[[ Given data, beginning ]]

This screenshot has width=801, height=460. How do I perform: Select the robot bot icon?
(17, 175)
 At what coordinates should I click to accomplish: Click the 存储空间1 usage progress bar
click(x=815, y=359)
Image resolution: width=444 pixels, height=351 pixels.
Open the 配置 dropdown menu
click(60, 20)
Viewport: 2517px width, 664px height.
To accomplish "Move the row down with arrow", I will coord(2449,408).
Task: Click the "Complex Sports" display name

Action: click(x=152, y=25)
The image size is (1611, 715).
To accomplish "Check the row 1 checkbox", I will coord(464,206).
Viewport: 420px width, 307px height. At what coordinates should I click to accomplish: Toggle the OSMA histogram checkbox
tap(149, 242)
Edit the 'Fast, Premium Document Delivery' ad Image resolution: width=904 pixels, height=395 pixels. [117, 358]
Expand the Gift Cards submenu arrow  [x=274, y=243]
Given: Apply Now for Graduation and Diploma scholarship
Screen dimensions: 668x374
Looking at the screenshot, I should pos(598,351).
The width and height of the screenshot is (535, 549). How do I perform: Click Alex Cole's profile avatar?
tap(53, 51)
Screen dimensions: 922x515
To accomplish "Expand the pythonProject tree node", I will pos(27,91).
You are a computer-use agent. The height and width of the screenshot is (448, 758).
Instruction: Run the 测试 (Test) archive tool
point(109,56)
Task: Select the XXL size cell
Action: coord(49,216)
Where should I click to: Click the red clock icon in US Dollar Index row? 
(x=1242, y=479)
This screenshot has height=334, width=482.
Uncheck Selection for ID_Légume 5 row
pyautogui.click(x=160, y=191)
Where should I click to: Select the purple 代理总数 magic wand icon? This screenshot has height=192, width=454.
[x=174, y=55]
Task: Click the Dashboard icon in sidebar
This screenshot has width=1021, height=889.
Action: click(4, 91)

[[ Given data, end ]]

== Problem to solve ==
Return the whole listing, word for word.

== Response for this exercise ==
This screenshot has width=801, height=460. How do I perform: Select the robot bot icon?
(17, 175)
 At what coordinates should I click to accomplish: Click the 存储空间1 usage progress bar
click(x=815, y=359)
Image resolution: width=444 pixels, height=351 pixels.
Open the 配置 dropdown menu
click(60, 20)
Viewport: 2517px width, 664px height.
To accomplish "Move the row down with arrow", I will coord(2449,408).
Task: Click the "Complex Sports" display name

Action: click(x=152, y=25)
The image size is (1611, 715).
To accomplish "Check the row 1 checkbox", I will coord(464,206).
Viewport: 420px width, 307px height. At what coordinates should I click to accomplish: Toggle the OSMA histogram checkbox
tap(149, 242)
Edit the 'Fast, Premium Document Delivery' ad Image resolution: width=904 pixels, height=395 pixels. [117, 358]
Expand the Gift Cards submenu arrow  [x=274, y=243]
Given: Apply Now for Graduation and Diploma scholarship
Screen dimensions: 668x374
Looking at the screenshot, I should pos(598,351).
The width and height of the screenshot is (535, 549). How do I perform: Click Alex Cole's profile avatar?
tap(53, 51)
Screen dimensions: 922x515
To accomplish "Expand the pythonProject tree node", I will pos(27,91).
You are a computer-use agent. The height and width of the screenshot is (448, 758).
Instruction: Run the 测试 (Test) archive tool
point(109,56)
Task: Select the XXL size cell
Action: coord(49,216)
Where should I click to: Click the red clock icon in US Dollar Index row? 
(x=1242, y=479)
This screenshot has height=334, width=482.
Uncheck Selection for ID_Légume 5 row
pyautogui.click(x=160, y=191)
Where should I click to: Select the purple 代理总数 magic wand icon? This screenshot has height=192, width=454.
[x=174, y=55]
Task: Click the Dashboard icon in sidebar
This screenshot has width=1021, height=889.
Action: click(4, 91)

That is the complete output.